According to the definition of LCA on Wikipedia: “The lowest common ancestor is defined between two nodes v and w as the lowest node in T that has both v and w as descendants (where we allow a node to be a descendant of itself).”
_______3______
/ \
___5__ ___1__
/ \ / \
6 _2 0 8
/ \
7 4
For example, the lowest common ancestor (LCA) of nodes 5 and 1 is 3. Another example is LCA of nodes 5 and 4 is 5, since a node can be a descendant of itself according to the LCA definition.
二叉树的经典问题,也是笔试面试常考问题。
两种思路:第一种比较好想,就是找到两个节点p,q对应的root->....->p和root->....->q的路径,然后比较两个路径,找到最后一公共节点即可。
class Solution {
public:
TreeNode* lowestCommonAncestor(TreeNode* root, TreeNode* p, TreeNode* q) {
if(!root || root == p || root == q) return root;
vector<TreeNode*> s,t;
findPath(root, p, s);
findPath(root, q, t);
int k = min(s.size(), t.size()), i = 1;
for(;i<k;++i){
if(s[i] != t[i]) break;
}
return s[i-1];
}
bool findPath(TreeNode* root, TreeNode* node, vector<TreeNode*>& path){
if (root == NULL)
return false;
path.push_back(root);
if (root == node)
return true;
if (root->left && findPath(root->left, node, path) ||
root->right && findPath(root->right, node, path))
return true;
path.pop_back();
return false;
}
};
第二种思路:递归寻找。如果p,q节点有一个是当前root节点,那就直接返回root节点,如果不是,就在左右子树中寻找p,q。如果在一个子树中找到p,另个子树找到q,那么当前root就是最小的公共祖先。如果都在同一个子树上,那就递归在这个子树中寻找p,q的公共祖先。
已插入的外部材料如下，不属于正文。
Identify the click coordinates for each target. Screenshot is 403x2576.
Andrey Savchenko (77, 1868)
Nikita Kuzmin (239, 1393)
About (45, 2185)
代码非常简单。
class Solution {
public:
TreeNode* lowestCommonAncestor(TreeNode* root, TreeNode* p, TreeNode* q) {
if (!root || root == p || root == q) return root;
TreeNode* left = lowestCommonAncestor(root->left, p, q);
TreeNode* right = lowestCommonAncestor(root->right, p, q);
return !left ? right : !right ? left : root;
}
};
后:不知道p,q中如果有一个点不在树中,这种情况有没有考虑过。好像方法二没对这种情况进行讨论。方法一的话对应bool的函数进行一个判断即可。另外方法一的话可以解决二叉树中两个节点之间最短路径这类问题。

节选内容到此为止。